= Frederick B. Lindstrom =

American sociologist (1915–1998)

Frederick B. Lindstrom (June 8, 1915 - January 8, 1998) was an American sociologist specializing in popular culture and demography who spent over four decades, starting in 1953, as professor (later professor emeritus) of sociology at Arizona State University.

A Massachusetts native, Lindstrom was born in the town of Palmer, located within the Springfield metropolitan area. His family background was mixed, including Swedish, German-Jewish, and other European forebears; he received a secular upbringing. He attended the University of Chicago, receiving his A.B. in 1938 and A.M. in 1941. Following service in World War II, he returned to the university on the G.I. Bill, earning his Ph.D. in 1950.

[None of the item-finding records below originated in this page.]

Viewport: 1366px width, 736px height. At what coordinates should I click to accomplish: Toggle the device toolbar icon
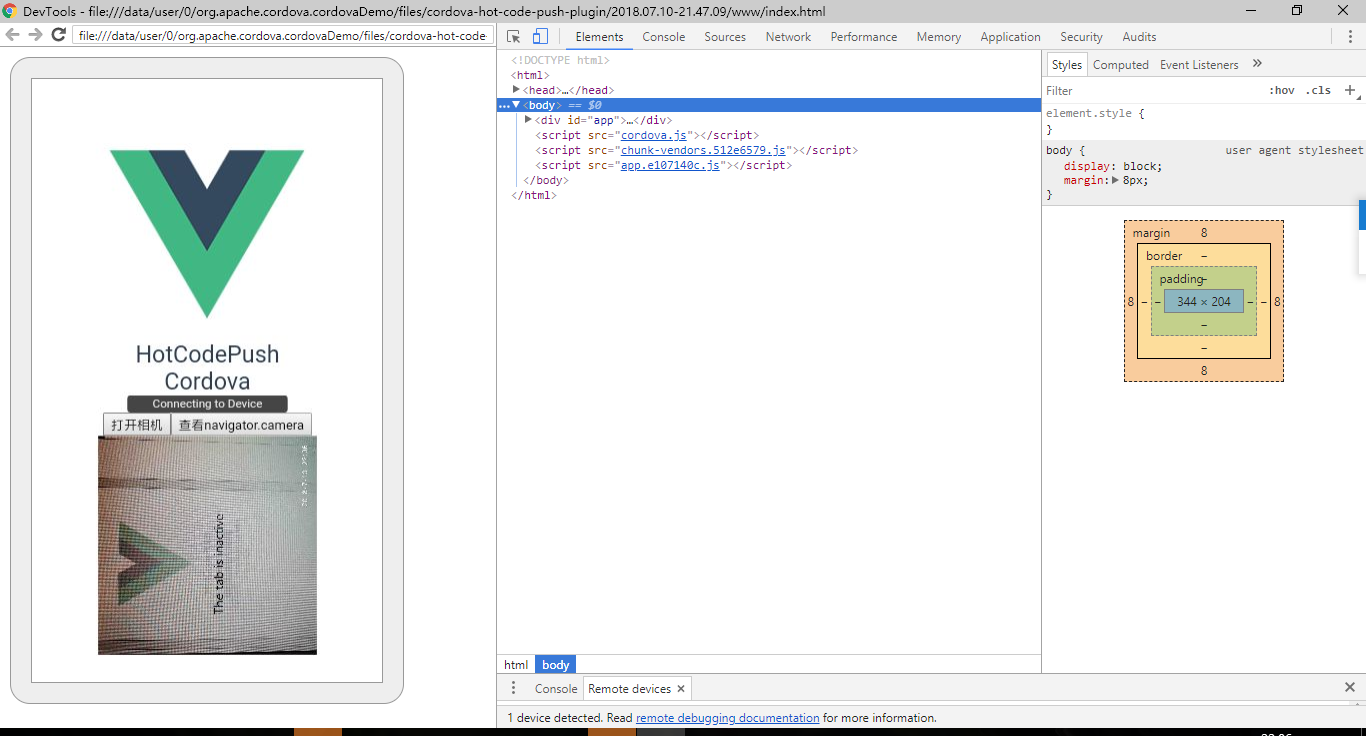pos(540,37)
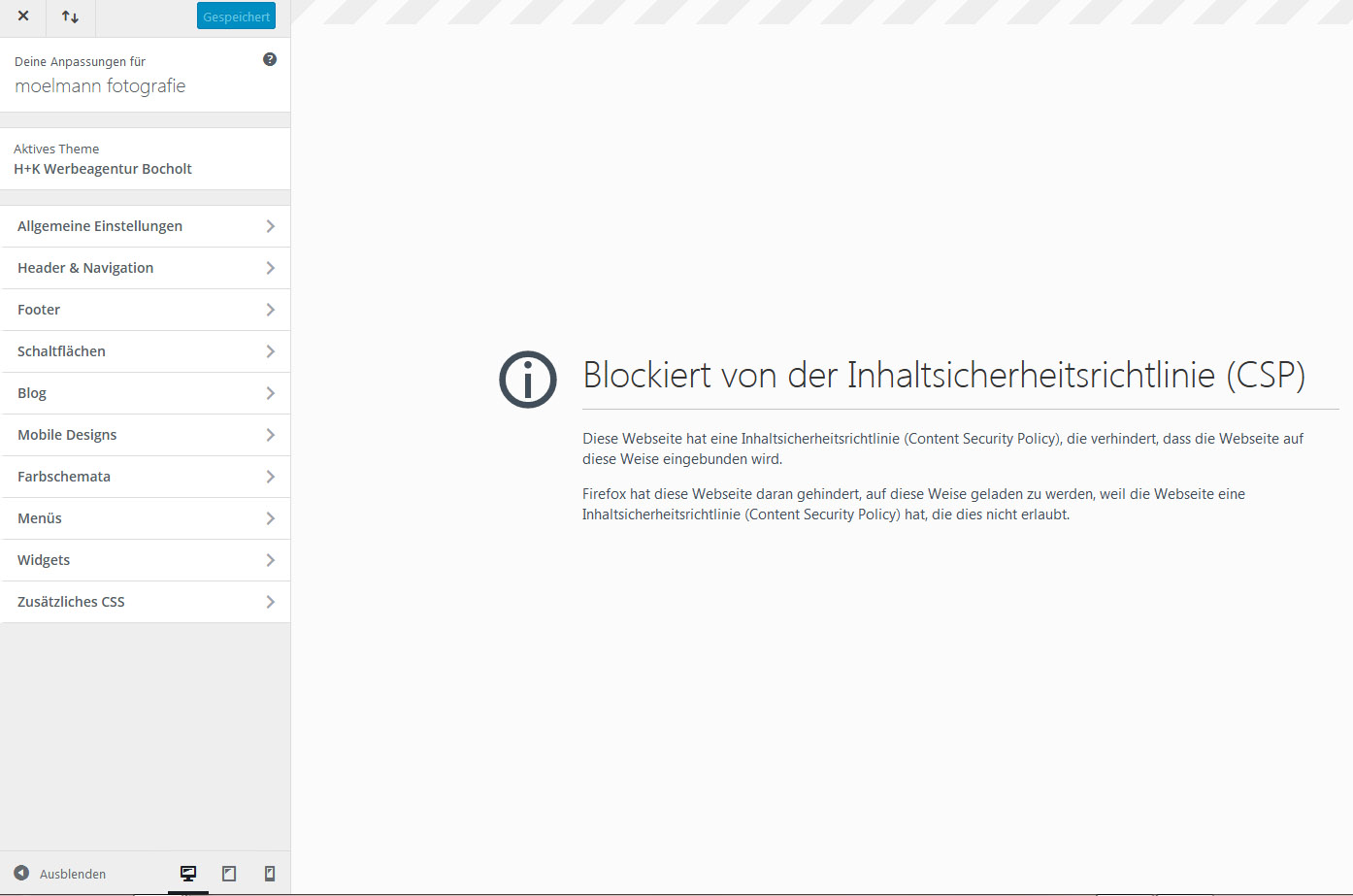Switch to tablet preview icon
This screenshot has height=896, width=1353.
click(x=229, y=874)
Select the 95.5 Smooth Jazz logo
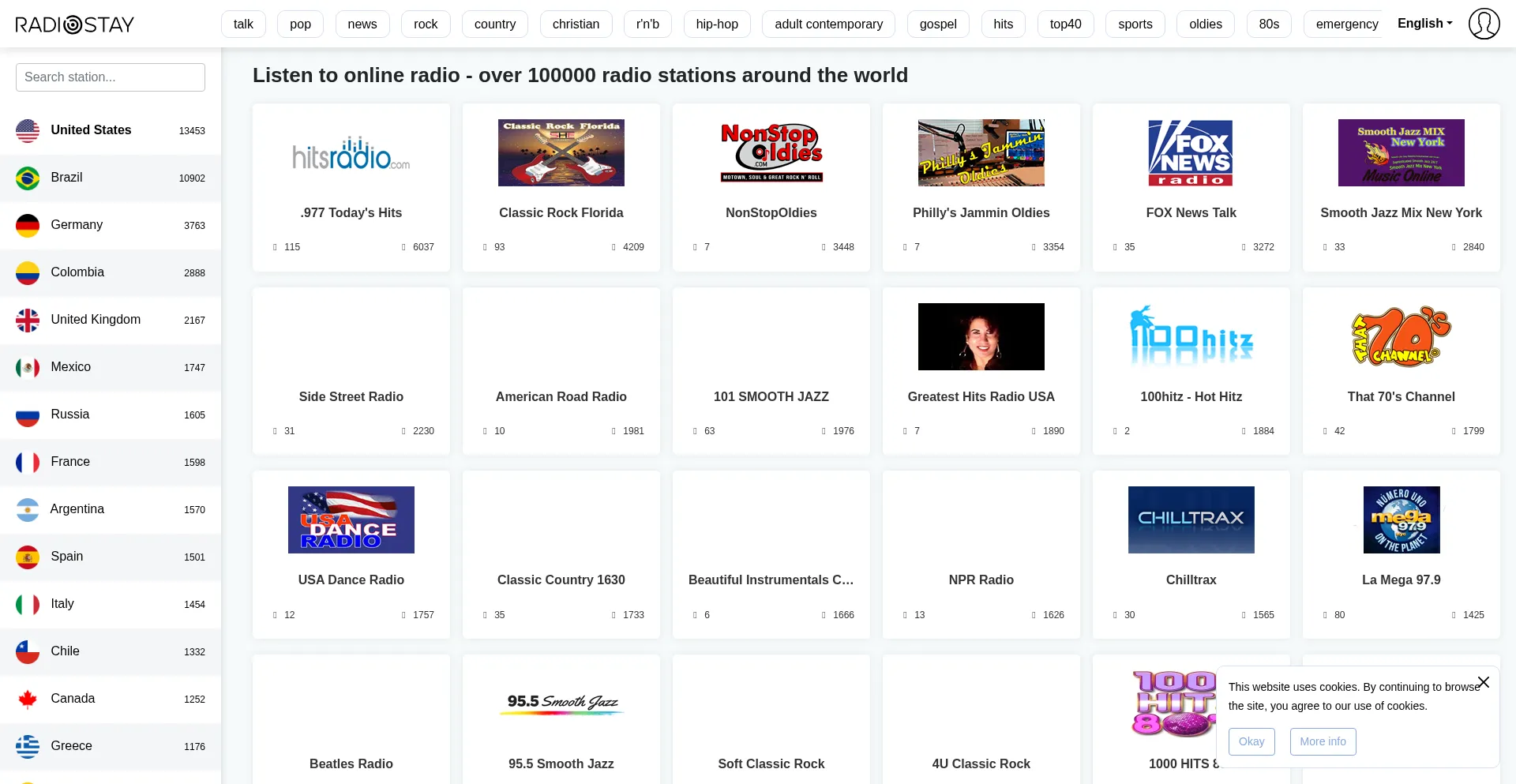The width and height of the screenshot is (1516, 784). [x=561, y=703]
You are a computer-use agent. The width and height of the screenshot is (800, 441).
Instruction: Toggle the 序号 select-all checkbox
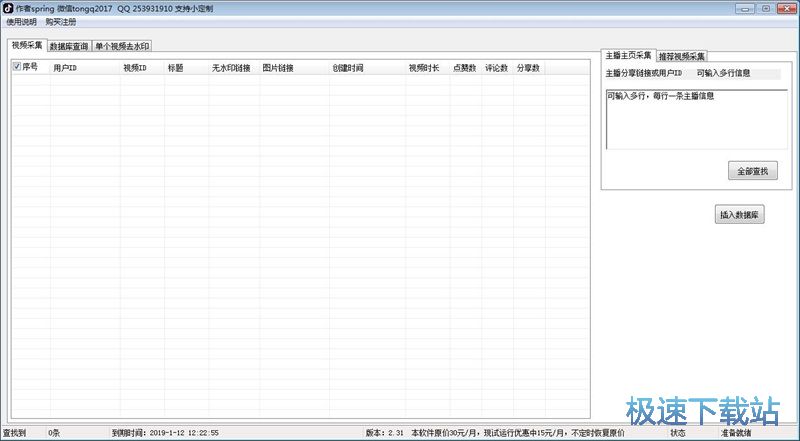click(17, 66)
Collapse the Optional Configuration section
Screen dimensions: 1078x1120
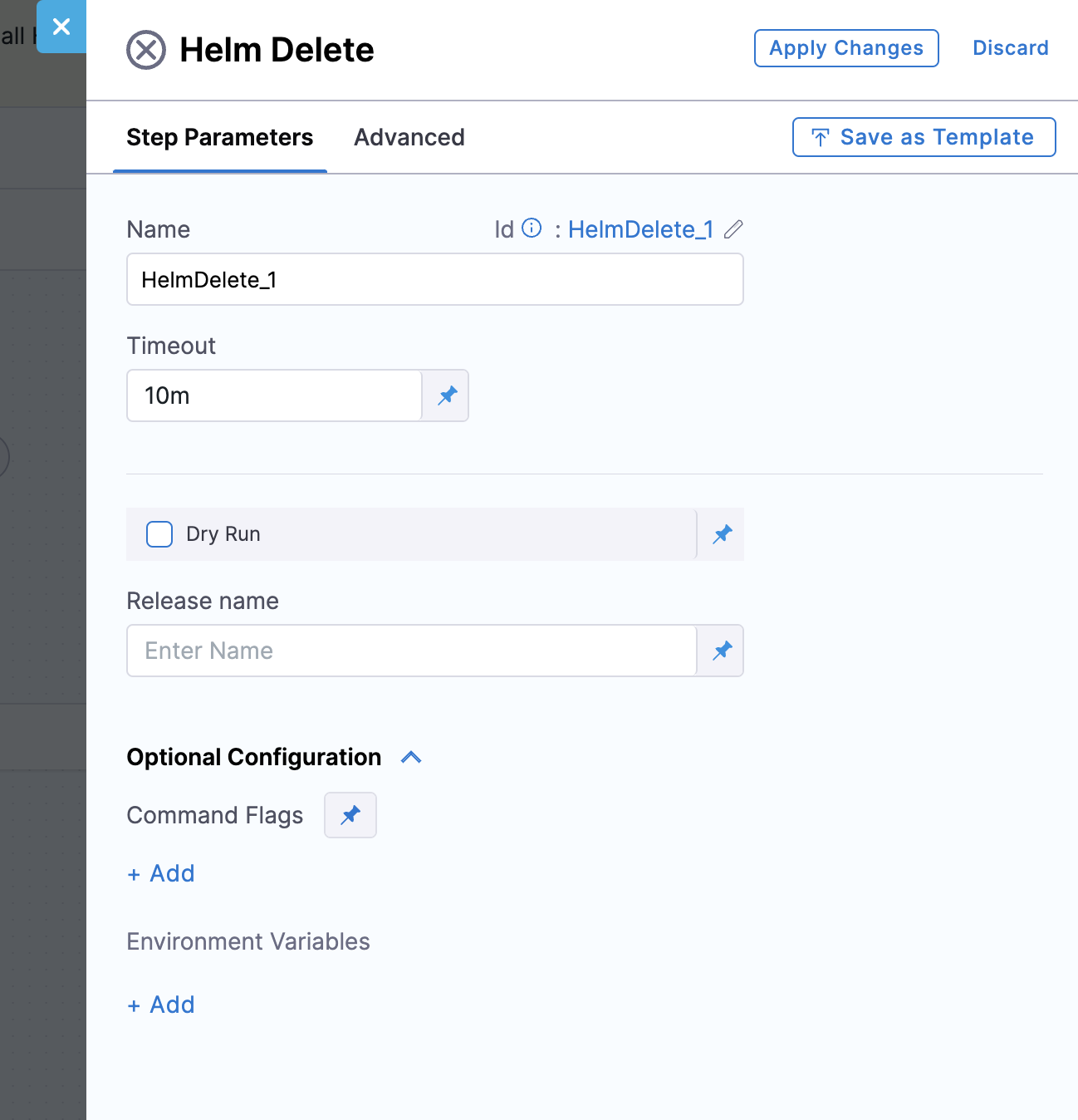[411, 757]

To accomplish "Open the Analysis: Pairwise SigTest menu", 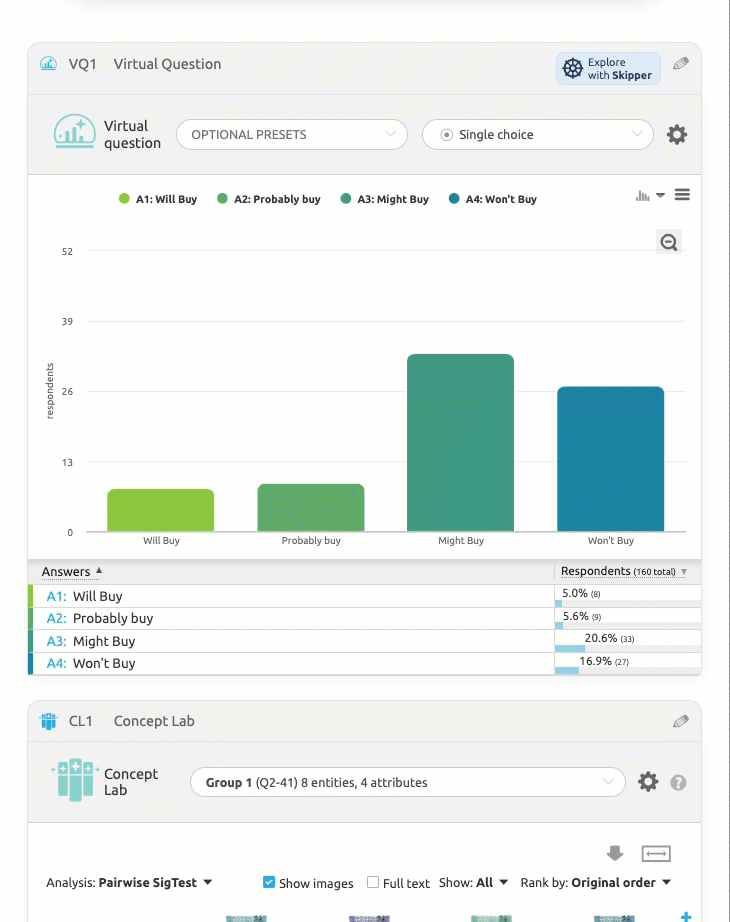I will pyautogui.click(x=129, y=882).
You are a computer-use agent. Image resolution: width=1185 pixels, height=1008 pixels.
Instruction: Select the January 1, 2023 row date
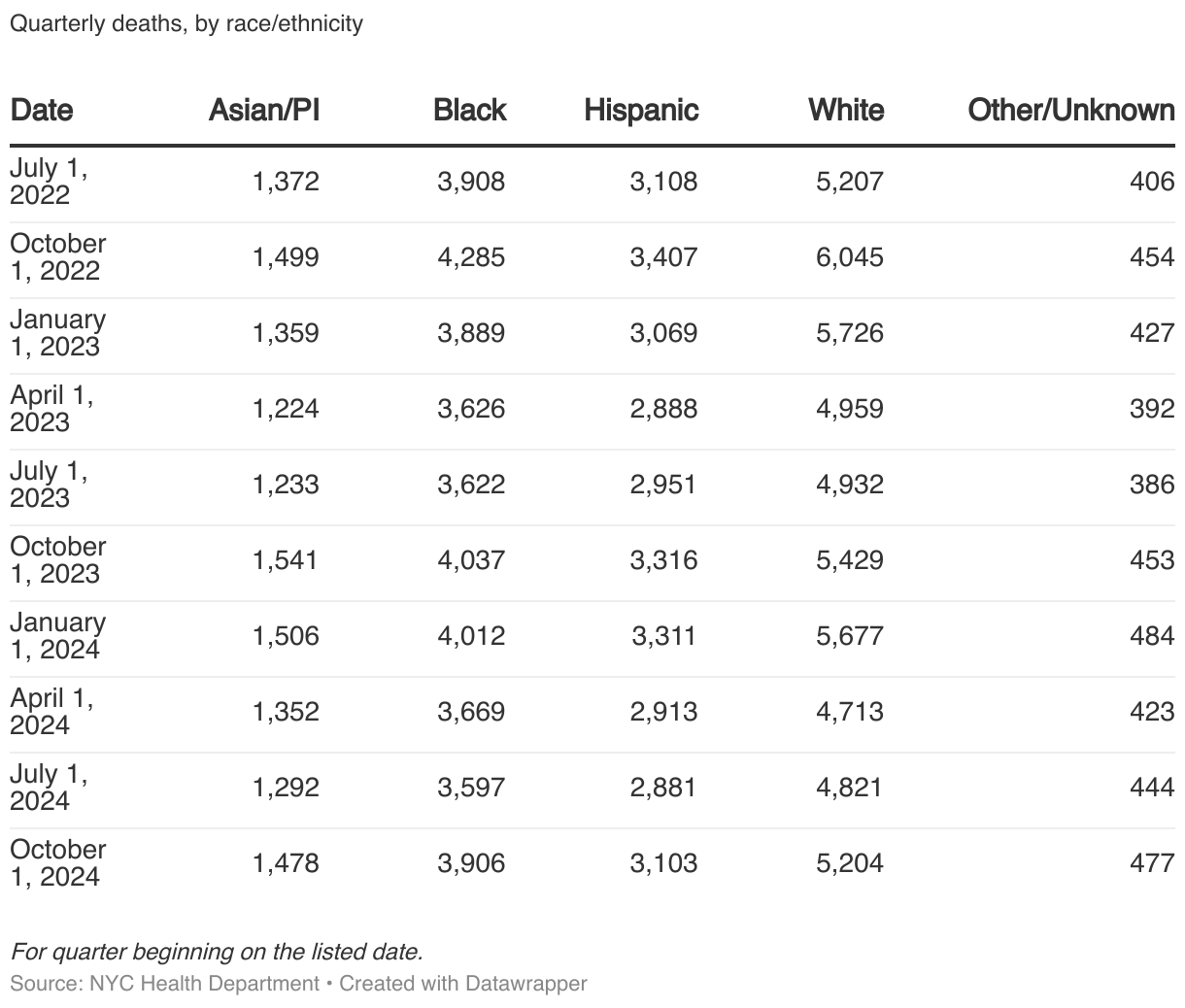point(58,333)
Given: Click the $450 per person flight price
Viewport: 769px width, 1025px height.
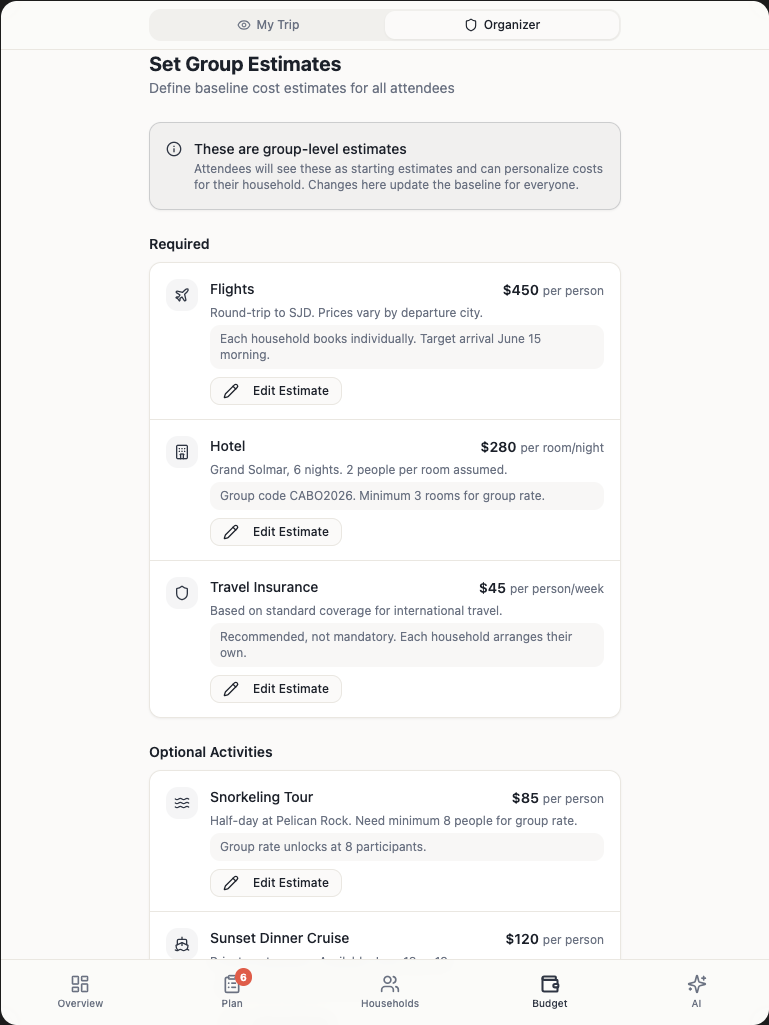Looking at the screenshot, I should point(553,290).
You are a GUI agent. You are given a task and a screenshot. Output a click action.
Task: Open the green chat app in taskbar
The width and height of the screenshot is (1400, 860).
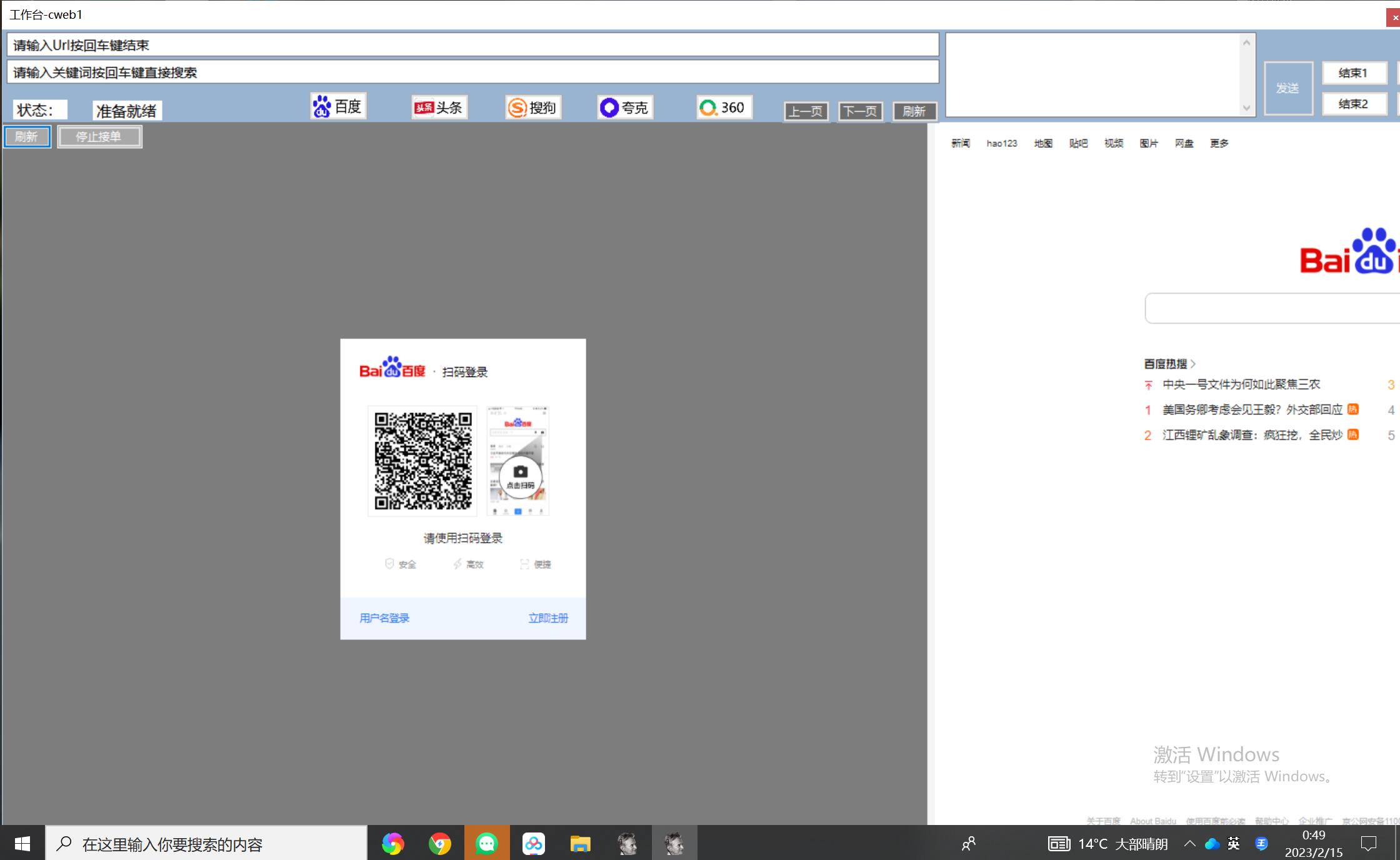487,844
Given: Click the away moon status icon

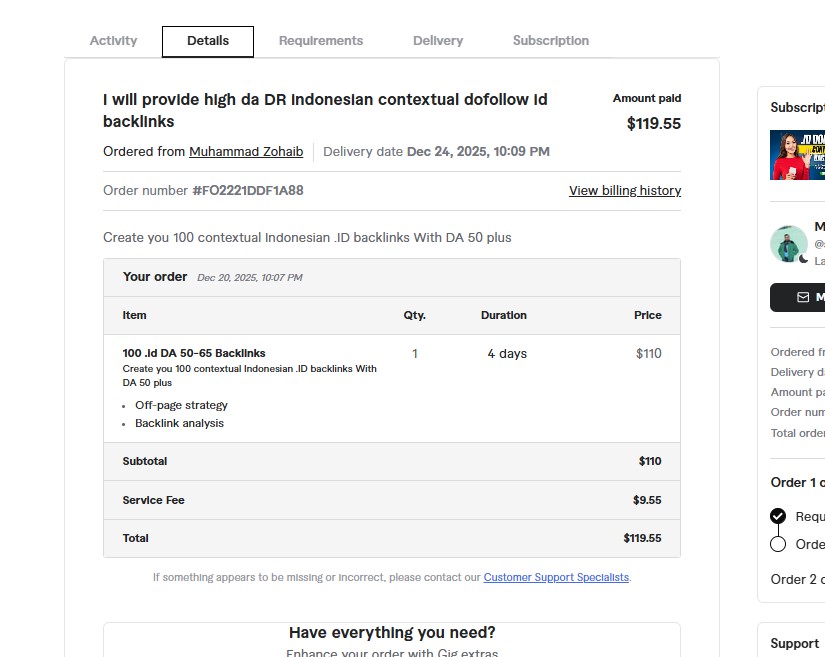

After teaching for three years at the University of Massachusetts Amherst, he relocated to Arizona, where he chaired the ASU Department of Sociology for a record number of years. He also served multiple terms as Secretary-Treasurer of the Pacific Sociological Association (PSA). Lindstrom was considered to incarnate the outlook and practices of the Chicago school, of which he was a historian, contributing to the special issue of the journal Sociological Perspectives (Vol. 31, No. 3, July 1988) entitled Waving the Flag for Old Chicago. With his wife, Laura Johnson, and Ronald A. Hardert, he edited the 1995 book Kimball Young on Sociology in Transition, 1912-1968.

As a student of popular culture, he maintained an extensive collection of jazz and blues records, ranging from 78s to CDs, and frequently offered a course entitled The Sociology of Jazz and Blues. His official area of specialization, however, was demography. Before serving in the war, he had specialized in literature—after his change of academic field, he was involved with sociology of the arts and the teaching of sociology through literature. In 1994 he received a distinguished service award from ASU's College of Liberal Arts.

Frederick B. Lindstrom died at the age of 82. He and his wife Laura were the parents of three children—two sons and daughter Naomi, a literary critic specializing in Latin America, with whom he co-authored conference papers and articles.